US, Japan engage in anti-nuclear talks amid Japan defense debate
By ERIK SLAVIN | STARS AND STRIPES Published: June 10, 2014
YOKOSUKA NAVAL BASE, Japan — The United States is holding three-day talks with Japanese officials on nuclear deterrence, in the midst of a Japanese public debate over how far Japan should go to defend the U.S. from ballistic missiles.
Participants in the Extended Deterrence Dialogue will discuss nuclear security in the Asia-Pacific region and tour nuclear-related sites at Sandia National Laboratories in Albuquerque, New Mexico, from June 10-12, according to a State Department statement.
The annual dialogue first began in 2010.
Washington has been busy drawing its two closest Asian security allies, Japan and South Korea, into a tighter trilateral arrangement aimed at curtailing North Korea's nuclear threat.
At the Shangri-La Dialogue in Singapore earlier this month, Defense Secretary Chuck Hagel met with his Japanese and South Korean counterparts on the sidelines of the multinational summit to discuss nuclear security.
The trio issued a joint statement condemning North Korean nuclear tests and ballistic missile launches as "serious threats that undermine not only the peace and stability of the Korean Peninsula but also those of Northeast Asia and around the world."
The three governments are also pursuing a trilateral memorandum of understanding on intelligence sharing, officials said privately in Singapore.
However, the memo is expected to cover only intelligence on North Korea's nuclear program.
Overall relations between South Korea and Japan have soured in recent years because of a dispute over an island territory and the perception that Japanese Prime Minister Shinzo Abe's government is inadequately sorry for its actions before and during WWII.

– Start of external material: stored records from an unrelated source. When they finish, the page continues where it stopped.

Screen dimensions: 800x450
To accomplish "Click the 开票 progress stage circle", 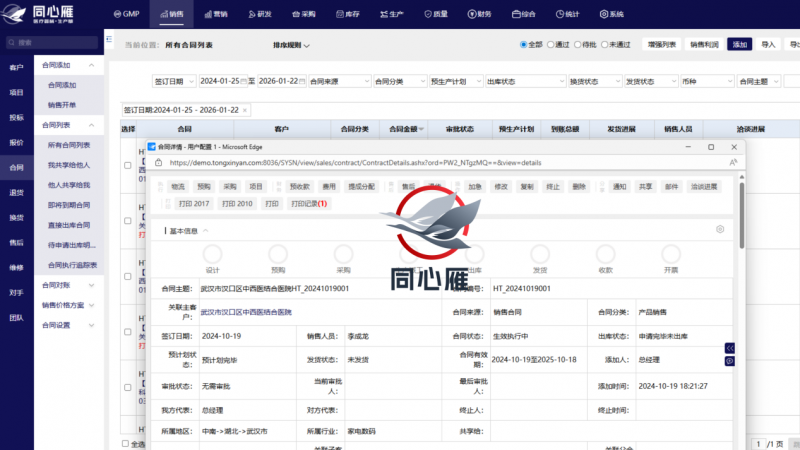I will [x=671, y=254].
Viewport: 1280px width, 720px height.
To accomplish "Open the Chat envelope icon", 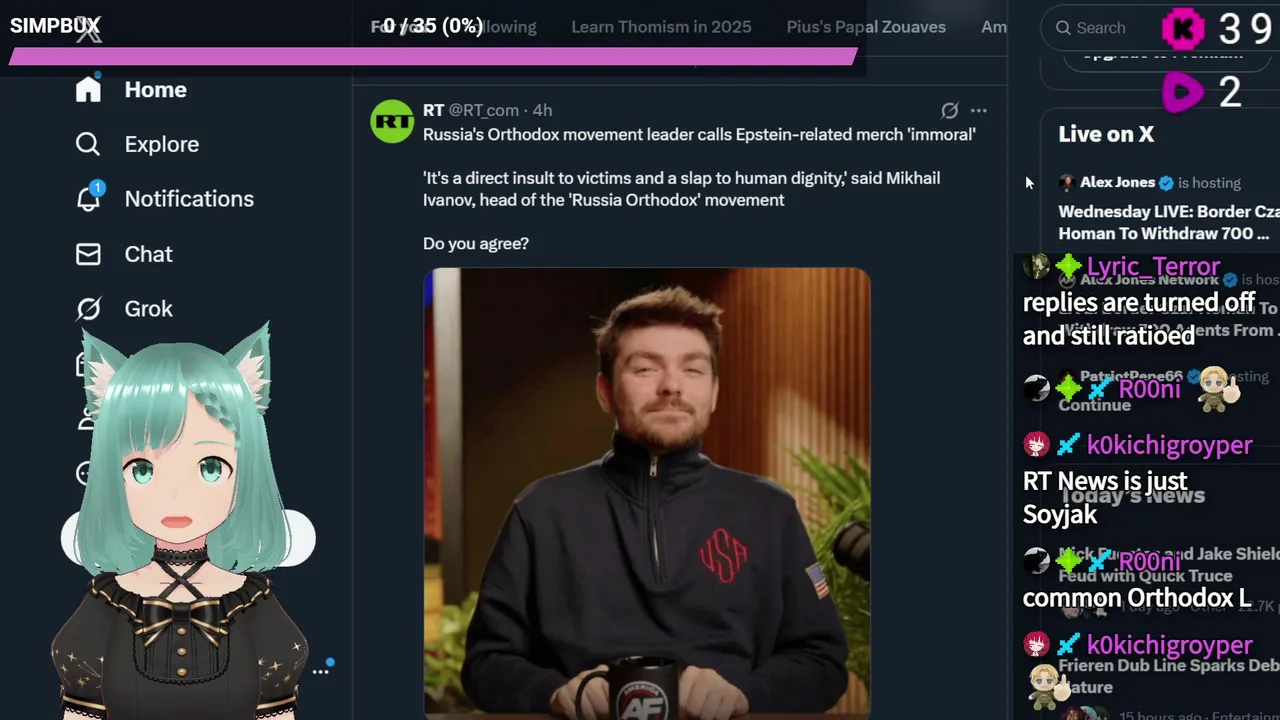I will [x=88, y=254].
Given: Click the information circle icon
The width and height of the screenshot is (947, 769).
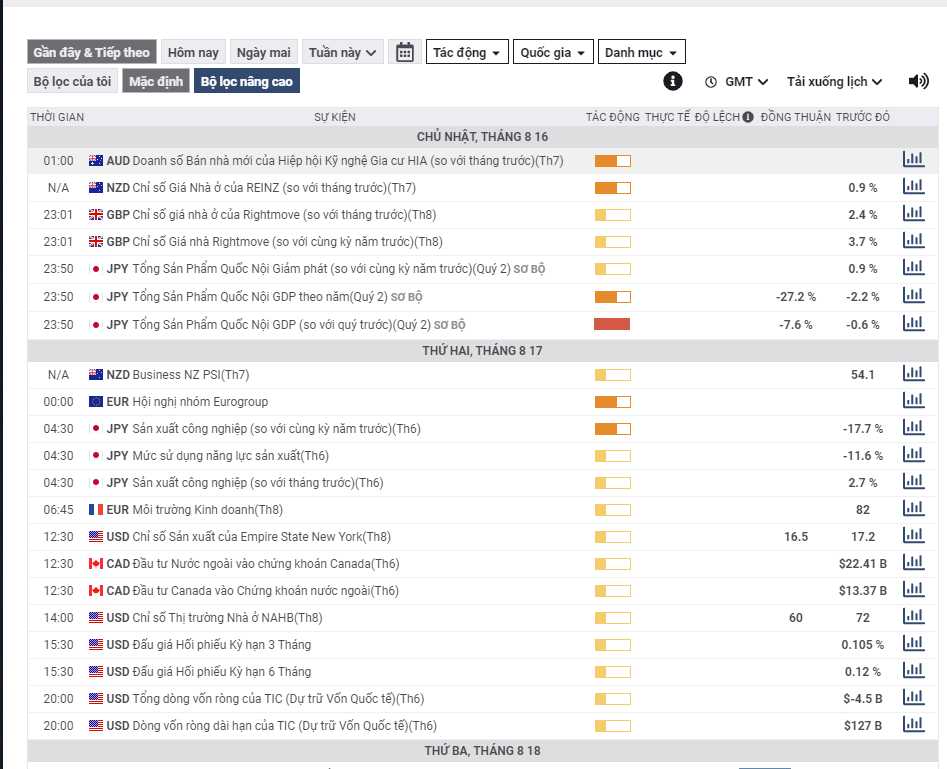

Meanwhile, Abe is attempting to push through Japanese legal reforms that would allow, among other things, the Japan Self-Defense Forces to shoot down North Korean ballistic missiles headed for the United States.
In a June Yomiuri Shimbun poll, 44 percent of respondents favored authorizing Japan to intercept such missiles, while 43 percent opposed it. The remainder were unsure or did not know.
Japan's current interpretation of its pacifist constitution prevents it from undertaking collective self-defense with an ally.
Abe is attempting to reinterpret the constitution through a cabinet resolution. Some think doing so would draw Japan into wars that do not directly threaten the country, while Abe's supporters say it is necessary to maintain its U.S. alliance.
The government's method of avoiding the more arduous constitutional amendment process has also drawn criticism from opposition lawmakers.